Kategori: Gündem

  • Çılgın Dadaş hatırlansın artık

    Düşman ve yokluklarla mücadele eden ordumuza Kurtuluş Savaşı sırasında 6 uçak hediye eden Erzurumlu tüccar Nafiz Kotan’ın adı kente yeni yapılan sivil havaalanına verileceği açıklanmıştı. Ancak geçen süre içerisinde değişim yaşanmaması üzerine Ulaştırma Bakanı Binali Yıldırım’a hatırlatma yapıldı.Ünlü Kalp Cerrahı Prof.Dr. Bingür Sönmez,”Bakanımızdan sözünü yerine getirmesini bekliyoruz.” dedi.

     

    KURTULUŞ Savaşı öncesinde Türk Silahlı Kuvvetleri’ne 6 uçak bağışlayan Erzurumlu tüccar Nafiz Kotan, Turgut Özakman’ın yazdığı ’Şu Çılgın Türkler’ kitabında yeralınca, ölümünden 60 yıl sonra hatırlanmıştı. Erzurum’dan 1913 yılında ayrıldıktan sonra İstanbul’a yerleşen ve tüccarlığa başlayan, aynı zamanda müteahhitlik de yapan Nafiz Kotan’ın, Atatürk’ün yakın dostlarından biri olduğu da ortaya çıktı.
    Yokluk içindeki Türk Silahlı Kuvvetleri’ne aldığı uçakları, İstanbul ve İnebolu üzerinden Anadolu’ya getirilmesini Atatürk ile birlikte gizli toplantılar yaparak sağlayan Nafiz Kotan’ın adını yaşatmak için Erzurum Ticaret ve Sanayi Odası resmi girişimlerde bulundu. Nafiz Kotan adının yeni yapılan sivil havalimanına verilmesi için Ulaştırma Bakanlığı başta olmak üzere Devlet Hava Meydanları İşletmeleri Genel Müdürlüğü ve bölge milletvekillerine yazı yazdıklarını belirten dönemin ETSO Başkanı Muammer Cindilli, “Cumhuriyet’in temellerinin atıldığı kent olan Erzurum’dan hemen her dönem her uçtan önemli isimler ortaya çıkmıştır. Nafiz Kotan da bu isimlerden biridir. O dönemlerde bir servet değerindeki bağışıyla ’Çılgın Türk’ Kotan’ı elbetteki biliyorduk ancak bu kadar detaylı bilgimiz yoktu. ’Şu Çılgın Türkler’ romanından sonra Nafiz Kotan adı insanların dilinde dolaşmaya başladı. Biz de bu ismin havalimanımıza verilmesi için elimizden geleni yapıyoruz” diye konuştu.

    ATA’NIN TEŞEKKÜRÜ

    Mustafa Kemal, 20 kelimelik telgrafında şu ifadelere yer verdi:

    “İnebolu’da Erzurumlu Nafiz Beyefendiye… Hammiyet-i vataniyeniz şayanı şükrandır. Telgrafınız yarın mecliste alenen okunacaktır efendim. 11.12.1921 Büyük Millet Meclisi Reisi Mustafa Kemal.”

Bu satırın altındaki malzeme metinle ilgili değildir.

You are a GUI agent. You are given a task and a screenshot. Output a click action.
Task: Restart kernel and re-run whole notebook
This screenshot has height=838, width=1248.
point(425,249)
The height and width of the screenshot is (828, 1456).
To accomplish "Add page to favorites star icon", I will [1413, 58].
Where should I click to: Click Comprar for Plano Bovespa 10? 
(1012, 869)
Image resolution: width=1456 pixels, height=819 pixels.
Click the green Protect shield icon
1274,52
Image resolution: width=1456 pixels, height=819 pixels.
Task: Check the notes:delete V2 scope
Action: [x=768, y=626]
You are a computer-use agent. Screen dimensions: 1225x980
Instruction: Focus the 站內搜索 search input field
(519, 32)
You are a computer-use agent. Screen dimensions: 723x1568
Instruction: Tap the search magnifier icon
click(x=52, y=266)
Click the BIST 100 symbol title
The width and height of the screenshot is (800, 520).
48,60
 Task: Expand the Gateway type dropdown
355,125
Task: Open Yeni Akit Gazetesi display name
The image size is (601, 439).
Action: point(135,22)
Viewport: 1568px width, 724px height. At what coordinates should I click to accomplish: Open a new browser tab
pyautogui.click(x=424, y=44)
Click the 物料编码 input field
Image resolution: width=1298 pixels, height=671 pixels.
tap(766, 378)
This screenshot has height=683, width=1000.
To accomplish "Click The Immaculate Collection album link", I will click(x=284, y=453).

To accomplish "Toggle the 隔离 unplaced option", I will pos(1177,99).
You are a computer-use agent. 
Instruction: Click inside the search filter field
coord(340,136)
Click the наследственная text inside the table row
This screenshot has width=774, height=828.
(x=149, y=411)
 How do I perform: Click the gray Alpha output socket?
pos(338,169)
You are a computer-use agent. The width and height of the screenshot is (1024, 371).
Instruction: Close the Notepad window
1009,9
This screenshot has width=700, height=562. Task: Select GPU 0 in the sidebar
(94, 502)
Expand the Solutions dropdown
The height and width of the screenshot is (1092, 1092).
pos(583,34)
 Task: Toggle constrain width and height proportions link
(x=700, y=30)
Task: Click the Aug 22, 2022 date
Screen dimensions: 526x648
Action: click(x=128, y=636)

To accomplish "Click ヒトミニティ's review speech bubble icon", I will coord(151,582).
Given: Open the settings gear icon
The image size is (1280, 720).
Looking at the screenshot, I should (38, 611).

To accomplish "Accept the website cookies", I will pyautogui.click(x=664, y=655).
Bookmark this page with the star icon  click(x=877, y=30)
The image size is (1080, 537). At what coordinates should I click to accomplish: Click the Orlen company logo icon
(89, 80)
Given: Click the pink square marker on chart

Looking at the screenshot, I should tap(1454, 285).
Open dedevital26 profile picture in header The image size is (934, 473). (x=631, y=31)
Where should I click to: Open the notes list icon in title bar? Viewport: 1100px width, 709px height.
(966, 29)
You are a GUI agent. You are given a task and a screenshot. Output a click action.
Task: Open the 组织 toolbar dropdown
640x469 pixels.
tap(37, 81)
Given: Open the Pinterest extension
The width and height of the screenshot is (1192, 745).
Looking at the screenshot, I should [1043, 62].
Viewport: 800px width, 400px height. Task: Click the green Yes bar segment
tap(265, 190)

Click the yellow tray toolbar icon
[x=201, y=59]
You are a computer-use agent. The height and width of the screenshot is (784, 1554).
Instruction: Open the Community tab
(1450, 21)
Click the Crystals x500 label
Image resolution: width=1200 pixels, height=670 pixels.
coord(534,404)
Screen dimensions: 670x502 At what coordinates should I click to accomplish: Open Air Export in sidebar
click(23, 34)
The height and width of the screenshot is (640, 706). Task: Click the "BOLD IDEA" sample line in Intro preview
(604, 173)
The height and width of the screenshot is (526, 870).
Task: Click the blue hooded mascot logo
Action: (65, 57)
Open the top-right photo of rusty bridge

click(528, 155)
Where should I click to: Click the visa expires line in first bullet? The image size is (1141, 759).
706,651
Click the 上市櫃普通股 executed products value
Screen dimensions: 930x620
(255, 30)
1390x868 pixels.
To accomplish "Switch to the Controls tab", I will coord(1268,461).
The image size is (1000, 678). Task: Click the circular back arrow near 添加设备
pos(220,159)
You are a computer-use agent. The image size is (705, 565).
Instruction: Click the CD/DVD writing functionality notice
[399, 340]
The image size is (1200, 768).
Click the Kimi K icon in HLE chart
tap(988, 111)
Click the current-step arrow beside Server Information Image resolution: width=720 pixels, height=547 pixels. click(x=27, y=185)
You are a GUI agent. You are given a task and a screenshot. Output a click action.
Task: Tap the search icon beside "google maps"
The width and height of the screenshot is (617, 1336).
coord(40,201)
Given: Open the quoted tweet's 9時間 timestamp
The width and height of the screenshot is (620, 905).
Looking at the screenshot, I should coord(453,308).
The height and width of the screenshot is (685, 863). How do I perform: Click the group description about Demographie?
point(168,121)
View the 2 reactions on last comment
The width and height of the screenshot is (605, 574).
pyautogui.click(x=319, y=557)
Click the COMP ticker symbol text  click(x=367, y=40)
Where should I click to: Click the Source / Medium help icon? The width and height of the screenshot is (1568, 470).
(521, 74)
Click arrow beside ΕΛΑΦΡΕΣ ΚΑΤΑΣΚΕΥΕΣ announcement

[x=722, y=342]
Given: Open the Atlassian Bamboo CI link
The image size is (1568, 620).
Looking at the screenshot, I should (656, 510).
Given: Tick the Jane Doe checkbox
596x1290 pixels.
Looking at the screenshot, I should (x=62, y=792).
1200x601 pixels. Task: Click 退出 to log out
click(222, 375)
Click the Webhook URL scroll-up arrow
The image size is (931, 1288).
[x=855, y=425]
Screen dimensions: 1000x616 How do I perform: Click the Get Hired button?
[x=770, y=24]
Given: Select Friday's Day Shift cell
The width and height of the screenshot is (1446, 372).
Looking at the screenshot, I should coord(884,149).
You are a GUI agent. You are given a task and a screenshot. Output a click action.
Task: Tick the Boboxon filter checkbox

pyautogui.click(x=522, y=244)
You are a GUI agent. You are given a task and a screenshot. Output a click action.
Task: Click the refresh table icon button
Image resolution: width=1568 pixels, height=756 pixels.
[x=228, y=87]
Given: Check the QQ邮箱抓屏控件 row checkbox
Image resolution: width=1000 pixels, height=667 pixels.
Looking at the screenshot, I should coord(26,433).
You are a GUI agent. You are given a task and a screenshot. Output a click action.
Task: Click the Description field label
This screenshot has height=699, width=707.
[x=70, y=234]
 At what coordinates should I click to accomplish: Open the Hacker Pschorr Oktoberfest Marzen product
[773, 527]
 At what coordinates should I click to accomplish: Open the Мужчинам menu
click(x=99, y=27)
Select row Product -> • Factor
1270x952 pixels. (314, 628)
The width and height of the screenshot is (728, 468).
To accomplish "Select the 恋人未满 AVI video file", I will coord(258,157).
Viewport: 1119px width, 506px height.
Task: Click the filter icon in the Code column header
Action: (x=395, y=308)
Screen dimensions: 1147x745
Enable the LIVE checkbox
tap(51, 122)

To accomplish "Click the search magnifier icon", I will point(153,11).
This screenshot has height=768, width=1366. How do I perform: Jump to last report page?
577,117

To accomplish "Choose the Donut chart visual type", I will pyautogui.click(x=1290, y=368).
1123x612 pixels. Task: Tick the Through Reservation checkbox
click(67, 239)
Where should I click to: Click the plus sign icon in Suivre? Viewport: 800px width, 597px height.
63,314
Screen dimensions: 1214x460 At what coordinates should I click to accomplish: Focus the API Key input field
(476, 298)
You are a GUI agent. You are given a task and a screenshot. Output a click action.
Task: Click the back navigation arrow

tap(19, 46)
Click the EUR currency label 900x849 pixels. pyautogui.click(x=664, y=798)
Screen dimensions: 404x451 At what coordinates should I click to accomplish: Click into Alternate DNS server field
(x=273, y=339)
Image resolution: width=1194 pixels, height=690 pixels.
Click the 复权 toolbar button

    İmkansızlıklar içindeki Türk ordusunun Nafiz Kotan tarafından alınan keşif uçaklarını bombardıman için kullandığı da Batı Cephesi Komutanı İsmet İnönü’nün 18 Mayıs 1922 tarihinde gönderdiği telgrafla ortaya çıktı.

    İNÖNÜ’NÜN TEŞEKKÜRÜ

    İnönü’nün telgrafı ise şöyle:

    “Mahreci: Garp Cephesi Numarası: 871 Kelime: 40 – Ankara’da Erzurumlu Nafiz Beyefendiye… Orduya ihda buyurulan ve nam-ı alilerinize izafe edilen tayyare 13/5/1921 ve Aksu’da bulunan düşman üzerine bombalar atmıştır. Ahiren Aksu’da bulunan muhbirimizden alınan malumattan tayyaremiz, biri nakliye kollarına tesadüfünde yirmi mekkari hayvanı telefe ve mecruh olmuş ve diğer bir bomba da Seyid Alaşehir köyünde düşman piyade bölüğü üzerine düştüğü bildirilmiştir. Pek kıymettar bir hediyeniz olan tayyare ile ilk vazifeyi Kemal-i muvaffakiyetle ifa edenler tayyareci Vahid ve Basri efendiler olduğunu cevaben ihtiramatıma terdifen arz ederim efendim. 18 Mayıs 1922 Garp Cephesi Komutanı İsmet.”

    6 uçak bağışlamıştı

    Nafiz Kotan, en zor döneminde ordumuza 6 uçak bağışlamıştı. Türk Silahlı Kuvvetleri’ne 21 Mayıs 1922 tarihinde teslim edilen ve ’Erzurumlu Nafiz’ ile ’174’üncü Alay’ isimlerinin verildiği FIAT marka uçaklardan sonra Erzurumlu Nafiz Kotan’ın sonradan aldığı 4 keşif uçağının da ’Nafiz- 1’, ’Nafiz- 2’ , ’Nafiz- 3’ ve ’Nafiz- 4’ ile adlandırıldığının kayıtlara geçmişti.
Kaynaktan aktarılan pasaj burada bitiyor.